Ich widme dieses Kapitel Larissa vielen Dank für deinen lieben Kommentar :)

Marshall und ich wurde erneut von einer Sicherheitskraft durch die Katakomben des Stadions geführt, bis wir in einer Art unterirdischer Garage an kamen. Marshall deutete mit einem Nicken und einem schwarzen Bus und ich folgte ihm. Er zog die hintere Tür auf und ließ mich zuerst einsteigen. Als wir beide Platz genommen hatten, begrüßte uns der Fahrer vom Fahrersitz aus. „Wo soll es hin gehen, Mister Mathers?", fragte er Marshall und sah uns aus dem Rückspiegel heraus an. Marshall seinerseits sah mich erwartungsvoll an, ich erwiderte seinen Blick fragend. „Ja, ich kenn mich hier nicht aus!", grinste er. Ich verdrehte meine Augen und erklärte dem Fahrer dann den Weg zu Ellies Diner. Das Diner lag nicht ganz so zentral in Camden und war um diese Uhrzeit oft schon wie ausgestorben. Ich hatte es zusammen mit Harry vor vielen Jahren zum ersten Mal besucht und wir waren dort noch nie bemerkt worden, denn Paparazzi verirrten sich eher selten in diesen Teil der Stadt. Während der Fahrt zeigte ich Marshall all die verschiedenen Sehenswürdigkeiten an denen wir vorbei fuhren. Er lauschte meinen Erzählungen und ein leichtes Lächeln umspielte seine Lippen. Als ich ihm grade vom Camden Market erzählte hörte ich auf einmal auf zu reden und hielt mir die Hand vor den Mund. Marshall sah mich fragend an. „Alles okay?", wollte er wissen. Ich nickte nur und senkte meine Augen auf meine Hände. „Es tut mir leid, ich rede die ganze Zeit nur und du kommst nicht einmal zu Wort!" Jetzt war Marshall derjenige, der die Augen verdrehte. „Kat, alles cool!", versicherte er mir, „Ich hör dir gerne zu..." Es schien mir, als wenn er noch etwas sagen wollte, aber das tat er nicht. Ich hob meinen Kopf und unsere Augen trafen sich. Ich konnte deutlich die kleinen Lachfältchen an Marshalls Augen erkennen und seine blauen Augen hielten mich in einem tiefen Bann. „Aber?", hakte ich nach. Marshall schüttelte den Kopf „Kein aber! Es ist schon auch einmal zu hören zu können und nicht immer reden zu müssen!", gab er zu und gewann mir wieder einmal ein Lächeln ab.

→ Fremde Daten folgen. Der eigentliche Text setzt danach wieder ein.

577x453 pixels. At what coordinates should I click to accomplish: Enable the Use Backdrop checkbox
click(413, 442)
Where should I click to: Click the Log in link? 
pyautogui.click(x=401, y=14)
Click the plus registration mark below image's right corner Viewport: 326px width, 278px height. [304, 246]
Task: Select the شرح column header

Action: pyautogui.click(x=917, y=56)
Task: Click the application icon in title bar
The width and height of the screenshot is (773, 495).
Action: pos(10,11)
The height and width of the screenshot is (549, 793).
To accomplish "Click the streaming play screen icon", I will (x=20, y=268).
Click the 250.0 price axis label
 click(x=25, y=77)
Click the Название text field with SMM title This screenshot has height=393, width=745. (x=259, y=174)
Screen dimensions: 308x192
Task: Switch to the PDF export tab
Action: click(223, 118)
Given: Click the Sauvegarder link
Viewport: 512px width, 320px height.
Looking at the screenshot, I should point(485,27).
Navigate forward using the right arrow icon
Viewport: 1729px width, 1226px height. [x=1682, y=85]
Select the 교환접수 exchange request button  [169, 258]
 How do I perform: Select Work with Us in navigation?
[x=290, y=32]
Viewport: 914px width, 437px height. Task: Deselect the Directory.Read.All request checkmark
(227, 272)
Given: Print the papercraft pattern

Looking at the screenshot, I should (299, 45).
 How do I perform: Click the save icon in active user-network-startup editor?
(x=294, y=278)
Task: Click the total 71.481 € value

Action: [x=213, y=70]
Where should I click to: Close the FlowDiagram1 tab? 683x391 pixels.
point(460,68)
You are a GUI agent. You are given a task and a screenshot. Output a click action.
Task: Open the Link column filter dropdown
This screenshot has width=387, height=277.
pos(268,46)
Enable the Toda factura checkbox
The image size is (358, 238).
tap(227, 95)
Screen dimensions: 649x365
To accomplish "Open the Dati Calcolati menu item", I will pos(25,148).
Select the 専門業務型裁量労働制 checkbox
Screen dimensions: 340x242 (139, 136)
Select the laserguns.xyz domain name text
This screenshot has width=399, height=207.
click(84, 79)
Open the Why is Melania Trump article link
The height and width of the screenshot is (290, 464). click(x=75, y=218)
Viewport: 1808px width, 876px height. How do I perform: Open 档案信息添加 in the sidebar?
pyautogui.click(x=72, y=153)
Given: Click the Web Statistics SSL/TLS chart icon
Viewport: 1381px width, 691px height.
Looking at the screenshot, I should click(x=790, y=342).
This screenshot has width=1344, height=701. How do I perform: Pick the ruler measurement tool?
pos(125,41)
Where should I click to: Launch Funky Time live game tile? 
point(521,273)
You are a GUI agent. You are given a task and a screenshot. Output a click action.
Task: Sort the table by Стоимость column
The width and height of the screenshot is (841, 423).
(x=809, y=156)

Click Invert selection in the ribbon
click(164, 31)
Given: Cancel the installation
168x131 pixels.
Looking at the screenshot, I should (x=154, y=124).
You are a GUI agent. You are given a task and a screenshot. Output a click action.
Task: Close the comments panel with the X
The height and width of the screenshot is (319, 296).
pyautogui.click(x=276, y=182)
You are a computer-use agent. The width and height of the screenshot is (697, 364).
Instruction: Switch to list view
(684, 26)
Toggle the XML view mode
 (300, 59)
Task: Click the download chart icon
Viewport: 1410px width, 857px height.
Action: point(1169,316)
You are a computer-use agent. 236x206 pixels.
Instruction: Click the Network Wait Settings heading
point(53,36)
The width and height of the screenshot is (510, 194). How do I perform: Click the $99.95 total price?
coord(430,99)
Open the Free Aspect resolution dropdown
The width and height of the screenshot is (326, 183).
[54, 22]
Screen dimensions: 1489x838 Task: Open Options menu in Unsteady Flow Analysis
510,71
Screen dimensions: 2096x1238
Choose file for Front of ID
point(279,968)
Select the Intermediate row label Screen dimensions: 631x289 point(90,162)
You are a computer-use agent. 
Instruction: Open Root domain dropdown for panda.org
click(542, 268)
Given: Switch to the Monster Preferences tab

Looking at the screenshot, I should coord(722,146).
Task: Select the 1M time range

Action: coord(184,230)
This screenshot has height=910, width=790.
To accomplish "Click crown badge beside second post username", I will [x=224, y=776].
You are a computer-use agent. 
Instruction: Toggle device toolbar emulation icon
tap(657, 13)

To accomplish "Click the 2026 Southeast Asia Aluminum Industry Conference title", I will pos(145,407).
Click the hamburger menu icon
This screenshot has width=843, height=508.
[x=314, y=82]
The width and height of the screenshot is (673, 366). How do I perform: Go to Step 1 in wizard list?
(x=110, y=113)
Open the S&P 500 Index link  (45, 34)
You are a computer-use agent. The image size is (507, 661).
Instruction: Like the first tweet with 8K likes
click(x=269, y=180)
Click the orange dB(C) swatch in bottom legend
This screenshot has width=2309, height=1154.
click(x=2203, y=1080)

Kurze Zeit später hielt der Wagen und ich warf einen Blick aus dem regennassen Fenster. Marshall sah auch aus dem Fenster und für einen kurzen Moment hatte ich die Befürchtung, dass Marshall etwas anderes erwartete hätte. Vielleicht hätten wir doch lieber in eins der teuren Restaurants in der City gehen sollen. Aber dort hätte uns bestimmt irgendjemand erkannt. Auf der andere Seite wollte ich aber auch, dass Marshall einen schönen Abend hatte und wenn dieser ‚Schuppen' nun ganz und gar nicht sein Geschmack ist – würden wir ein Problem haben. „Ich hoffe das ist okay! Wenn du woanders hin willst ist das auch okay! Ich meine ich kenne ein gutes Lokal in Chelsea, die haben wunderbare Seezunge...!", bevor ich weiter reden konnte unterbrach Marshall mich. „Es ist toll!", sagte er einfach nur und öffnete die Tür des Wagens. Als die Tür auf glitt begrüßte uns London von seiner schönsten, verregneten Seite und kalte Luft drang ins Innere des Wagens. Ich begann augenblicklich zu zittern. Als Marshall das bemerkte zog er sofort seine Sweatshirtjacke aus und legte sie um meine Schultern zur Krönung setzte er mir noch die Kapuze auf. „Besser?", fragte er, ich konnte nur nicken und bibberte eine unverständliches Danke. Marshall warf mir ein Grinsen zu und sprang dann als Erster aus dem Wagen. Er half mir beim Aussteigen und hielt meine Hand bis wir den Eingang des Diners erreicht hatten, da der Weg über und über mit Pfützen und Wasser bedeckt war. Als wir das Diner betraten klingelte eine kleine Glocke über der Tür und die Bedienung sah von ihrem Klatschmagazin auf. Sie war Mitte Fünfzig und man könnte sie wohl sehr gut, als ziemlich füllig bezeichnen. Aber sie lächelte uns warmherzig an und schien freundlich zu sein.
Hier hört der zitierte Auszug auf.